__Problem requirements__: Please copy out, word for word, the stretch of the records below from the line containing "coordinates (836, 538)." through the line containing "pyautogui.click(x=332, y=240)", including both of those lines. Give only those lines.

### Exercise material ###

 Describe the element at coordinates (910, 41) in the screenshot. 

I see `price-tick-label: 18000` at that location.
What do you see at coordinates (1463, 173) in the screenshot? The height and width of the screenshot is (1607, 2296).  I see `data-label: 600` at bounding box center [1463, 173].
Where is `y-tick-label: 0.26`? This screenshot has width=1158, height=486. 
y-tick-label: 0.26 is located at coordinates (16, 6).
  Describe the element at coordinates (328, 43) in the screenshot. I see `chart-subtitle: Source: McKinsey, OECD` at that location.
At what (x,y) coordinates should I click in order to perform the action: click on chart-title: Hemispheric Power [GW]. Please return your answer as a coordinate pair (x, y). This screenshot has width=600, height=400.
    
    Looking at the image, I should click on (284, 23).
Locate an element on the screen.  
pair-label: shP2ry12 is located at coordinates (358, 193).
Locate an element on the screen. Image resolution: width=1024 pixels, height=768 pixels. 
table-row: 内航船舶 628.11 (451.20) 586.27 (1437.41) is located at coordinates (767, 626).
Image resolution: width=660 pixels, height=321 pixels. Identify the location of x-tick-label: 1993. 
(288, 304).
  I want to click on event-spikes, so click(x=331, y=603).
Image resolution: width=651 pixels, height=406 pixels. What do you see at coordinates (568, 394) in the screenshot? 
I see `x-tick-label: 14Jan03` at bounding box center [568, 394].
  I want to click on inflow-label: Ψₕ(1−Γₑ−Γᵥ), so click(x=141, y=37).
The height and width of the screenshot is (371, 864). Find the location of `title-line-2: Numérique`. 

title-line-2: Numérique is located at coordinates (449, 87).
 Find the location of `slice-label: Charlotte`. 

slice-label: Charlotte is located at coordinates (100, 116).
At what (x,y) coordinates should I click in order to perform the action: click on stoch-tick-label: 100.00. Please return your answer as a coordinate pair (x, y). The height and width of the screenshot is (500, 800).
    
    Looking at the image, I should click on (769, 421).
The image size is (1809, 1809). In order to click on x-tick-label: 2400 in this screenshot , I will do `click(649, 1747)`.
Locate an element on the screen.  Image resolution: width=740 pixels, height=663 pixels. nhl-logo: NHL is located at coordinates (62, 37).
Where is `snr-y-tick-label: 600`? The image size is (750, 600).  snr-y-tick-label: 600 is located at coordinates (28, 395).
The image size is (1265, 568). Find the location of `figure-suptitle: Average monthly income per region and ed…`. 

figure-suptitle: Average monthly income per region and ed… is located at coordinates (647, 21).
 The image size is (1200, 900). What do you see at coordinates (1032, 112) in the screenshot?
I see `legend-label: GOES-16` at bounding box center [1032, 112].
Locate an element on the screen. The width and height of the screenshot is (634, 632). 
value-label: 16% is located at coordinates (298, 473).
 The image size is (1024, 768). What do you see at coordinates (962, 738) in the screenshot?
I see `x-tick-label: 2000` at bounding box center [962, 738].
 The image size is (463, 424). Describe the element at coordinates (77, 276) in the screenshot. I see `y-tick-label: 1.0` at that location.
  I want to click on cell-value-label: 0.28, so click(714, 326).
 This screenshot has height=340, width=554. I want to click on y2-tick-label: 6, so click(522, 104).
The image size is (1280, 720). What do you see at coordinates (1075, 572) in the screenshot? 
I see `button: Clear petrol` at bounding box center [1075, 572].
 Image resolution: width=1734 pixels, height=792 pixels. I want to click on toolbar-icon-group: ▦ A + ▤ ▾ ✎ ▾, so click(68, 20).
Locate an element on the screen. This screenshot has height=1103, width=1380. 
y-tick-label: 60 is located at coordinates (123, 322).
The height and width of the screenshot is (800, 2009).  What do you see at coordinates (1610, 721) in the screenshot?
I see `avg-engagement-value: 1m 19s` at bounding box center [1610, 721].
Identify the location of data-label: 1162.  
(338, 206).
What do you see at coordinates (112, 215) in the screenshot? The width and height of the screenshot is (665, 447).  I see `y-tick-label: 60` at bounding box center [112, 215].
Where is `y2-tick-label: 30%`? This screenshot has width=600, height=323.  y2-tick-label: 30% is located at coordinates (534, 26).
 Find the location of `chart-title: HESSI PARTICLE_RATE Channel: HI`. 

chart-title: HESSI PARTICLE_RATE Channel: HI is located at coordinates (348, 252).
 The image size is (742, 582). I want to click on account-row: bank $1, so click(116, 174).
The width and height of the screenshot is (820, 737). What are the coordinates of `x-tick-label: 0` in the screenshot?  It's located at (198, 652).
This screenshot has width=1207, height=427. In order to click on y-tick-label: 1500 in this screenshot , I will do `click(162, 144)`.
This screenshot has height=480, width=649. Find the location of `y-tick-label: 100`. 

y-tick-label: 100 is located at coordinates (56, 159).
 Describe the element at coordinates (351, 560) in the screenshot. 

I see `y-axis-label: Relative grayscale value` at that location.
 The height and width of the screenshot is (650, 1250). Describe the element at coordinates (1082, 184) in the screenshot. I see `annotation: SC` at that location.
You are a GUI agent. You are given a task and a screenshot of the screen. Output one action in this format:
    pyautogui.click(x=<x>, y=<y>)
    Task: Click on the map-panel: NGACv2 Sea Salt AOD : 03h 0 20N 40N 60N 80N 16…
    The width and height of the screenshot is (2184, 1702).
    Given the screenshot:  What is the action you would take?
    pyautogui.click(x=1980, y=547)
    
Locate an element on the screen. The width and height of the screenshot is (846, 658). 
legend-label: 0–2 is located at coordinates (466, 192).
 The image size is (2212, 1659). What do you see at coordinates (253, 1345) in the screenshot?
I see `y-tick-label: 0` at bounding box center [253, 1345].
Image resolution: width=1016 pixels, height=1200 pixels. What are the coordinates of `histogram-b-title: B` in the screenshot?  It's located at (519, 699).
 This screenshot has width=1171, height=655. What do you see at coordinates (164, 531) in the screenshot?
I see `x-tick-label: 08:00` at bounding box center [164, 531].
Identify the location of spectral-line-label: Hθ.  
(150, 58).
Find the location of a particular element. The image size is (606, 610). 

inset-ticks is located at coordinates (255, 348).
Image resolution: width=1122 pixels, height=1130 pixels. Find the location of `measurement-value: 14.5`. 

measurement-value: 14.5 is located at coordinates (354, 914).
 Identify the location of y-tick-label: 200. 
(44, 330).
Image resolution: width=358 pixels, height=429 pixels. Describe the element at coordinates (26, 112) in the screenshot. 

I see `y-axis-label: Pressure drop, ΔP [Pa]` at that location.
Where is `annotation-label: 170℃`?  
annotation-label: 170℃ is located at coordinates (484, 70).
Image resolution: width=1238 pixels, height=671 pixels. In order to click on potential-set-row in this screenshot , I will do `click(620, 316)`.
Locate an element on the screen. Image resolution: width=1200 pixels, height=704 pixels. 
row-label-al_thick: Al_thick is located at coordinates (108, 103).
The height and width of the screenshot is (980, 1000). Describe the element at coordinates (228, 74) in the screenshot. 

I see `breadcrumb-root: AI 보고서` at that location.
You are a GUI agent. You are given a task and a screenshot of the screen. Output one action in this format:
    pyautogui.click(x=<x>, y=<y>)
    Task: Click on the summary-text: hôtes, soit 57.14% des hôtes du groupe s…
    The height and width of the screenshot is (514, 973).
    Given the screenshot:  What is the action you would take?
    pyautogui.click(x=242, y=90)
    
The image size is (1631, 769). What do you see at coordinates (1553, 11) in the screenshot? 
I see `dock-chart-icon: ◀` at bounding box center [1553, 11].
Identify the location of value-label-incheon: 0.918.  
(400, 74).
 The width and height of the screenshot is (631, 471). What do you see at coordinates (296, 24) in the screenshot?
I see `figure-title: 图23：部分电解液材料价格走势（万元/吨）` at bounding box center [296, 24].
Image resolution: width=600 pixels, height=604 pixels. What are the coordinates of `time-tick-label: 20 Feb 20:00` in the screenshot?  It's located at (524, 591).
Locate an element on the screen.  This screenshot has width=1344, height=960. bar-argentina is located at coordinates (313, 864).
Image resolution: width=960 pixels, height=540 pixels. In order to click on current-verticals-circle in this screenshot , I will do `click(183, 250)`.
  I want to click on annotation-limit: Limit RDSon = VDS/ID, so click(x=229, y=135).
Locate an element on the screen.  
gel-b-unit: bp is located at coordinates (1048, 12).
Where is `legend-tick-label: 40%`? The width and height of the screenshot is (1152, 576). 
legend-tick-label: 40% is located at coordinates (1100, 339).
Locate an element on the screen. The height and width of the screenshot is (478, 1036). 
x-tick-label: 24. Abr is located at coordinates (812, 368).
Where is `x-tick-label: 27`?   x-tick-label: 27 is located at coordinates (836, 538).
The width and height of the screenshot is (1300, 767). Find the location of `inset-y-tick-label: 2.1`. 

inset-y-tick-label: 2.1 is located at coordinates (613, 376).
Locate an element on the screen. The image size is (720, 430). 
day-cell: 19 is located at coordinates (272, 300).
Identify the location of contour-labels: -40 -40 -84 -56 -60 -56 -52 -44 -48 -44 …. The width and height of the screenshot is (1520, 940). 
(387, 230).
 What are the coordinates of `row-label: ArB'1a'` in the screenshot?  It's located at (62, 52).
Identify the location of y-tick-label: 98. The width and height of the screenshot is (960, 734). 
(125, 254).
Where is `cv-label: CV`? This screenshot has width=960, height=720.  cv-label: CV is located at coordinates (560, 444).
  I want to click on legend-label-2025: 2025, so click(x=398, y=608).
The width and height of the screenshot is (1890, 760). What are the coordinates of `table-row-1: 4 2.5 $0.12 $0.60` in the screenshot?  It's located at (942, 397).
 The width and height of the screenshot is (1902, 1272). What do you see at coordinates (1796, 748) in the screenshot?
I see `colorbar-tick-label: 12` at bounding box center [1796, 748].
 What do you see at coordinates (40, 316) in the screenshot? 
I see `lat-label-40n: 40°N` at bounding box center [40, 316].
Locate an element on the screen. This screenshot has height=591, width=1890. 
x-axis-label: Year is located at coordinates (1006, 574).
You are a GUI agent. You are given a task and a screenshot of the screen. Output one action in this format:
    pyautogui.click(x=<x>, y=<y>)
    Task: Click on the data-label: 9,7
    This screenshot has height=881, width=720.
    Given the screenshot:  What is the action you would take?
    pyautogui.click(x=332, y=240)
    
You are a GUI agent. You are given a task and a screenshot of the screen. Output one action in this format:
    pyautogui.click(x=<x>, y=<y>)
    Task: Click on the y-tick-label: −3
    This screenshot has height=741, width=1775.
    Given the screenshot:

###

__Problem solution__:
Where is `x-tick-label: 27`?   x-tick-label: 27 is located at coordinates (836, 538).
The width and height of the screenshot is (1300, 767). Find the location of `inset-y-tick-label: 2.1`. 

inset-y-tick-label: 2.1 is located at coordinates (613, 376).
Locate an element on the screen. The image size is (720, 430). 
day-cell: 19 is located at coordinates (272, 300).
Identify the location of contour-labels: -40 -40 -84 -56 -60 -56 -52 -44 -48 -44 …. The width and height of the screenshot is (1520, 940). 
(387, 230).
 What are the coordinates of `row-label: ArB'1a'` in the screenshot?  It's located at (62, 52).
Identify the location of y-tick-label: 98. The width and height of the screenshot is (960, 734). 
(125, 254).
Where is `cv-label: CV`? This screenshot has width=960, height=720.  cv-label: CV is located at coordinates (560, 444).
  I want to click on legend-label-2025: 2025, so click(x=398, y=608).
The width and height of the screenshot is (1890, 760). What are the coordinates of `table-row-1: 4 2.5 $0.12 $0.60` in the screenshot?  It's located at (942, 397).
 The width and height of the screenshot is (1902, 1272). What do you see at coordinates (1796, 748) in the screenshot?
I see `colorbar-tick-label: 12` at bounding box center [1796, 748].
 What do you see at coordinates (40, 316) in the screenshot? 
I see `lat-label-40n: 40°N` at bounding box center [40, 316].
Locate an element on the screen. This screenshot has height=591, width=1890. 
x-axis-label: Year is located at coordinates (1006, 574).
You are a GUI agent. You are given a task and a screenshot of the screen. Output one action in this format:
    pyautogui.click(x=<x>, y=<y>)
    Task: Click on the data-label: 9,7
    This screenshot has height=881, width=720.
    Given the screenshot:  What is the action you would take?
    pyautogui.click(x=332, y=240)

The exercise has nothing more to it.